Their dreamy world shatters when Luca is diagnosed with stage four cancer. After coming to know this, Luca's and Niharika’s relationship gets strained. Luca becomes more worried about his death and Niharika is breaking down to see his condition, which affects him more by seeing her tears. So two weeks before his demise, Luca has Niharika move to Bangalore, her home town. During the investigation it becomes known that Niharika killed herself. A week before Luca's death she sent him a diary before she exhibited her last breath through oral poisoning. Akbar reading the diary, is going through the chain of events in Luca's and Niharika's begone lives, and begins to be affected. Akbar is fighting his own demons with a prior failed relationship meanwhile at an impending divorce with his wife Fathima. Luca's and Niharika's love story changes him at some point, while he solves his case. Akbar struggles to find the final piece of the case of how Luca died. He has a friendly conversation where he conveys the Story of Luca and Niharika to Fathima for which she gives her opinion. Fathima states that in the whole world it's Niharika's wish to make Luca's death without pain and full of ease. This strikes Akbar's Mind. It is later revealed that Niharika being a chemistry student makes a poison herself after going back to Bangalore. Luca had a habit of turning pages with the help of saliva and keeping this in mind, Niharika applies the poison in her diary which Luca longed to read. She couriers her diary to him, which he read the way she had imagined and he died peacefully without any pain or discomfort; thereby protecting him from all the worldly pains by going to an extreme extent, as she had mentioned to him previously.
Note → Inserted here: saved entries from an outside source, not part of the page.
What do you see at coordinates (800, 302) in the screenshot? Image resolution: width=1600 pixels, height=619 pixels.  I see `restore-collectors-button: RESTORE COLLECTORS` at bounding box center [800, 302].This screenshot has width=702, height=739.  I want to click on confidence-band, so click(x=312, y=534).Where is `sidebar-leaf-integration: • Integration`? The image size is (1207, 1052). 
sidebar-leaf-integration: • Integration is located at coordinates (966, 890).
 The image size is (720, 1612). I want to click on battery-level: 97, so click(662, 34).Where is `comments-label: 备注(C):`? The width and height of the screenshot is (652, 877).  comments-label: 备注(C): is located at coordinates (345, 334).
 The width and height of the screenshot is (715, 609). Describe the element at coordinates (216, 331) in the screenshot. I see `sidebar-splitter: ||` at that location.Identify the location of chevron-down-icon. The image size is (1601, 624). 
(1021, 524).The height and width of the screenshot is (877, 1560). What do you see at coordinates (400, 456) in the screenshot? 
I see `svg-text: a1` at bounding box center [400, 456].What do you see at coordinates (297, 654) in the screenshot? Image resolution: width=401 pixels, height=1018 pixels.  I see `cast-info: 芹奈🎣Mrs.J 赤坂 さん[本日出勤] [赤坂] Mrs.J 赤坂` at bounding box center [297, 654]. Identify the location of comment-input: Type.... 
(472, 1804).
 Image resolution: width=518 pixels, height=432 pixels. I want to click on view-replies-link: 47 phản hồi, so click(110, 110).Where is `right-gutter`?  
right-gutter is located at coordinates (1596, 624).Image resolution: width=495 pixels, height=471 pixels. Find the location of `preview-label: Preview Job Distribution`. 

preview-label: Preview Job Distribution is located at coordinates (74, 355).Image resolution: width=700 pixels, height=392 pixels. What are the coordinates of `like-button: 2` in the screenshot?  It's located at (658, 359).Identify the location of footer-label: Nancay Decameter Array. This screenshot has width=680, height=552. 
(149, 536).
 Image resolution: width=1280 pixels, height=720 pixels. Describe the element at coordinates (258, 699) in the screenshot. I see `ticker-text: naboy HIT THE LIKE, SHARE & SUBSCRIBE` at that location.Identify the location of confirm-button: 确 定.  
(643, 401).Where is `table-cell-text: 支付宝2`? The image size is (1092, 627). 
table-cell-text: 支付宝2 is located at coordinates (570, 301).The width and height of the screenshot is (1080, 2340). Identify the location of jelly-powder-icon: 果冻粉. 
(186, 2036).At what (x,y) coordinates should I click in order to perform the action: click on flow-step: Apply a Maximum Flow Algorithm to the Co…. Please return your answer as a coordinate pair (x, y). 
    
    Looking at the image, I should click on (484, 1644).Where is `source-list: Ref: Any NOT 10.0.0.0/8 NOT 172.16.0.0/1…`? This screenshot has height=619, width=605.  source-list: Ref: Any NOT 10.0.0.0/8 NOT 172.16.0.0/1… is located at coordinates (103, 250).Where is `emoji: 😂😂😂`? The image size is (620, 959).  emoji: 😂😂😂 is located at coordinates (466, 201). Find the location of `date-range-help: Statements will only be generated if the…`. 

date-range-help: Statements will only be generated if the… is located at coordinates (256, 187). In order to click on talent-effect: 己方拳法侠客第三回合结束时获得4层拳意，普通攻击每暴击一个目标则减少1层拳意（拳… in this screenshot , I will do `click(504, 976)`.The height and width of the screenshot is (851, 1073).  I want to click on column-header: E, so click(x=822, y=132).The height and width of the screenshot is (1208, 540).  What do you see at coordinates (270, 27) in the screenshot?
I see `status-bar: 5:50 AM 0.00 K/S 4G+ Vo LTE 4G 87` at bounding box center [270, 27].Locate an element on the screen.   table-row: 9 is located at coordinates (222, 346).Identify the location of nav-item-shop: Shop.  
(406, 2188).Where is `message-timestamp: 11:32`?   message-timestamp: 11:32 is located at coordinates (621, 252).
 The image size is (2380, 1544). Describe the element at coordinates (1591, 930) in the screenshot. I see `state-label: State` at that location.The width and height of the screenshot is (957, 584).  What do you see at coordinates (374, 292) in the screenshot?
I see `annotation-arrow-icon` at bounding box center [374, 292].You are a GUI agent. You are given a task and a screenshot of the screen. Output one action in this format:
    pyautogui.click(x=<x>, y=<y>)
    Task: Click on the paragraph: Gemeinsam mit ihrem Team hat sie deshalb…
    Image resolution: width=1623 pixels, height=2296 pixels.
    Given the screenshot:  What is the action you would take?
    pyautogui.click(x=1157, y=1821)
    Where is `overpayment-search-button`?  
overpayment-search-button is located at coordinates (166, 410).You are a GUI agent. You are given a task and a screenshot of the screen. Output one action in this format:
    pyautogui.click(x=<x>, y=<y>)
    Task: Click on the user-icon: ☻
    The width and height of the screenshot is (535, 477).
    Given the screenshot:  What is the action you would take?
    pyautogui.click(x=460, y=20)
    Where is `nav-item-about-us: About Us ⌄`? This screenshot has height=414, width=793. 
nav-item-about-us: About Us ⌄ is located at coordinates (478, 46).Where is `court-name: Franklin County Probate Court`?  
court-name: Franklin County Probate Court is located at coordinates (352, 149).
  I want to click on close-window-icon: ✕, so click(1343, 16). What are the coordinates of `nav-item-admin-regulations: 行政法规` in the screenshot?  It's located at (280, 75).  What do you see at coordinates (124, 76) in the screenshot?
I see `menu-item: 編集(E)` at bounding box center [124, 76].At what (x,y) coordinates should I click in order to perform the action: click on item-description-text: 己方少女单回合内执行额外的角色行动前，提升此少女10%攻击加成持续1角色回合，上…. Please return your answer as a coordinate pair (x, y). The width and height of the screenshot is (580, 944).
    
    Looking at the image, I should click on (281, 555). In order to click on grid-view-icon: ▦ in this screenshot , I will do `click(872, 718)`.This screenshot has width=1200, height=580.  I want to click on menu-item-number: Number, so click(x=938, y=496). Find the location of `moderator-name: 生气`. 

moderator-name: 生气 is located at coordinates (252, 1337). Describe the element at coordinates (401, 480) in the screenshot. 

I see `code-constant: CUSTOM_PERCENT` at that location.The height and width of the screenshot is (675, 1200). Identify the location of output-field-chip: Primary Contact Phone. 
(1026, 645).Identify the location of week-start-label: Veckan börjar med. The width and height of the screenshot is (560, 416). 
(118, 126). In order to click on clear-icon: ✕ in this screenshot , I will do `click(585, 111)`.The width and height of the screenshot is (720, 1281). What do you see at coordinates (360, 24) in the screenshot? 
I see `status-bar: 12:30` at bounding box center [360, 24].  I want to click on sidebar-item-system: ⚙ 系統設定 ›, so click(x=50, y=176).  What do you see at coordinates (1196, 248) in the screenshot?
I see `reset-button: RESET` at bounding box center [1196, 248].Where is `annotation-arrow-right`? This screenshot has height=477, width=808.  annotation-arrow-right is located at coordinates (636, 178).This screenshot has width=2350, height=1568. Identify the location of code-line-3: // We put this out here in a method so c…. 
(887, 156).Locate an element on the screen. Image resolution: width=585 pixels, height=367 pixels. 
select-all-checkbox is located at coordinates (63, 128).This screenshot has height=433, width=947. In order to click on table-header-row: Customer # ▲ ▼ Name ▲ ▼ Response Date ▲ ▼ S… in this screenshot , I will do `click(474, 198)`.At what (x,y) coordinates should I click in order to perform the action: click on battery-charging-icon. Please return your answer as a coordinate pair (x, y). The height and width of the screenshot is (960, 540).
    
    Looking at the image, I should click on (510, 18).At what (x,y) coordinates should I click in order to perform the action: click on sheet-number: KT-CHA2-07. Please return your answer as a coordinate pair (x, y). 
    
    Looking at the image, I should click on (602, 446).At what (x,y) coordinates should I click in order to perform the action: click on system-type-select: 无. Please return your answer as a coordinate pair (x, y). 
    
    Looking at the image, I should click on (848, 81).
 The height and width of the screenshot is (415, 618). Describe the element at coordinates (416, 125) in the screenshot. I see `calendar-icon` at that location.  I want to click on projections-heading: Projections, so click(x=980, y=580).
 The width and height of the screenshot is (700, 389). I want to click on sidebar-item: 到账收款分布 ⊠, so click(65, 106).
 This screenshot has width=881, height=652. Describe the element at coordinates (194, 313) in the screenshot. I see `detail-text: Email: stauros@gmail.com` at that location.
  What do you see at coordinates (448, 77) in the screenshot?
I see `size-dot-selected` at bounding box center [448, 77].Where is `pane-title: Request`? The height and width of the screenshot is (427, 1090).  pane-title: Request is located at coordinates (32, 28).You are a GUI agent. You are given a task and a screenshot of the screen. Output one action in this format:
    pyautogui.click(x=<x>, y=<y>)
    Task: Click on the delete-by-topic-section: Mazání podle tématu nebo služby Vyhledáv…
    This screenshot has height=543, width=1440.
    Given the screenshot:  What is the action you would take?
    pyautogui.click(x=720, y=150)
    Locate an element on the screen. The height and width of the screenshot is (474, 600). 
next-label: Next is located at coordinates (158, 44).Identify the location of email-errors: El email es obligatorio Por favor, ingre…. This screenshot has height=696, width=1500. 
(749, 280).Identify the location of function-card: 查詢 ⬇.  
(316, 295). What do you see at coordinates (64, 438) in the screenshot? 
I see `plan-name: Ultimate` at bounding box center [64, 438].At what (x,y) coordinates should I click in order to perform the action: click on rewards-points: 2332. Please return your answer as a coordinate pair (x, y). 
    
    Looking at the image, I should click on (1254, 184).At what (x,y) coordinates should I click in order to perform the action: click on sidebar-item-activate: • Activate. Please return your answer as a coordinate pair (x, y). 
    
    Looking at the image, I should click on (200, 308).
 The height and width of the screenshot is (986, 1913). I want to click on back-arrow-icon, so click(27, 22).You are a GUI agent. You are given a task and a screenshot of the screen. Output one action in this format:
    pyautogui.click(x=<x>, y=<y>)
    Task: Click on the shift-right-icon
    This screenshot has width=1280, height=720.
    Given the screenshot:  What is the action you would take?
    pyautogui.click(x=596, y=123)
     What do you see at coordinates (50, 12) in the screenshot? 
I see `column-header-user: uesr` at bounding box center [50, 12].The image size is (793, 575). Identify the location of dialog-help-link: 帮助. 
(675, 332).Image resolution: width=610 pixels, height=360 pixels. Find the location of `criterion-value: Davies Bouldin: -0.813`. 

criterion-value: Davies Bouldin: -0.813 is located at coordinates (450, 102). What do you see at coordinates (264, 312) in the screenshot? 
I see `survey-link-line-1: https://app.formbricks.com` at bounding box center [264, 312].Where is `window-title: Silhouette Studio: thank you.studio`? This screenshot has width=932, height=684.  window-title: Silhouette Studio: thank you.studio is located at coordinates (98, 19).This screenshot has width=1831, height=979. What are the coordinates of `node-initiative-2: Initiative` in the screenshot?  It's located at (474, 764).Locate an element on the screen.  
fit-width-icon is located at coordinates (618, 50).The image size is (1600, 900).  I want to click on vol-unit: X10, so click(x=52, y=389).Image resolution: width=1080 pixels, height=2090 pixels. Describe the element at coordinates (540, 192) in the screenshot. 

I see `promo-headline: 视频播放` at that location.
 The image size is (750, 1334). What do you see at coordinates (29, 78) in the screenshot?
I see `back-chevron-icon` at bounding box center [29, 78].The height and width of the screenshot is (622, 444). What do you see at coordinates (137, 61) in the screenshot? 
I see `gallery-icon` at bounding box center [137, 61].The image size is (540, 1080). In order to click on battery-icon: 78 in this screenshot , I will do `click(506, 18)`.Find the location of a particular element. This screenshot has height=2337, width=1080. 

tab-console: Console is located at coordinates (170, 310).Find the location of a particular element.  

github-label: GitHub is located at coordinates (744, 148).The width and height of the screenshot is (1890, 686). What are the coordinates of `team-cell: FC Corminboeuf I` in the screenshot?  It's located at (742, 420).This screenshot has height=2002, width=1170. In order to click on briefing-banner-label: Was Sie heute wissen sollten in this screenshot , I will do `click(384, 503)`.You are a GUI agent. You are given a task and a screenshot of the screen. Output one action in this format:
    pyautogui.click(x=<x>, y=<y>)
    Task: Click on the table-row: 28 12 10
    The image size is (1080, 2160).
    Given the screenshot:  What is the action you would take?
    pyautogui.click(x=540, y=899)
In the climax of film it shown that Fathima tearing the Akbar's ex lover photo indicates that he is ready to move forward by forgetting all his past. Meanwhile friends of Luca enter his home with the key he given to them long ago.

==Cast==

- Tovino Thomas as Luca
- Ahaana Krishna as Niharika Banerjee a.k.a. Niha
  - Hansika Krishna as young Niharika
- Nithin George as Akbar Hussein
- Anwar Shereef as Aloshi
- Neethu Bala as Jannet
- Rajesh Sharma as Sivan Ashan
- Vinitha Koshy as Fathima
- Sooraj S Kurup as Sooraj
- Shalu Rahim as Rohan
- Chembil Ashokan as Martin
- Devi Ajith as Forensic surgeon
- Jaffer Idukki as Antony
- Neena Kurup as Adv. Amala
- Pauly Valsan as Salomi
- Srikanth Murali as Jayaprakash
- Thalaivasal Vijay as Police officer Jayaraman
- Raghavan as Doctor

==Production==
Luca was announced by Tovino Thomas on 17 September 2017. It is the feature film directorial debut of filmmaker Arun Bose and scripted by Mridul George and Arun Bose. The film is produced by Linto Thomas and Prince Hussain under their production house Stories & Thoughts Productions. Gokul Nath G is the executive producer. According to the posters that have come out, Tovino Thomas is said to play an artist. Production will be controlled by Job George, while Remya Suresh will handle the costumes department, the art director is Anees Nadody, Nimish Ravi is the cinematographer and Sooraj S. Kurup will compose the songs. The editing work is done by Nikhil Venu and The Sound Design is done by Joby Sony Thomas and Prasanth PM.

==Soundtrack==

The soundtrack for Luca was composed by Sooraj S. Kurup. Song released under Muzik247 official label

== Release ==
Luca was released on 28 June 2019. A Telugu version of the film titled Luca Alias Johnny was released on the streaming service Aha.

==Reception==
Luca's fear of death, love, and suicide romanticism received mixed reviews from critics. Baradwaj Rangan of Film Companion South wrote "But even if Luca never becomes the Great Love Story the makers were trying for, it's an easy watch. The sensuality of the imagery has an almost tactile quality. Mere technique cannot make a movie, but it can make us believe that a movie like Luca is better than it really is."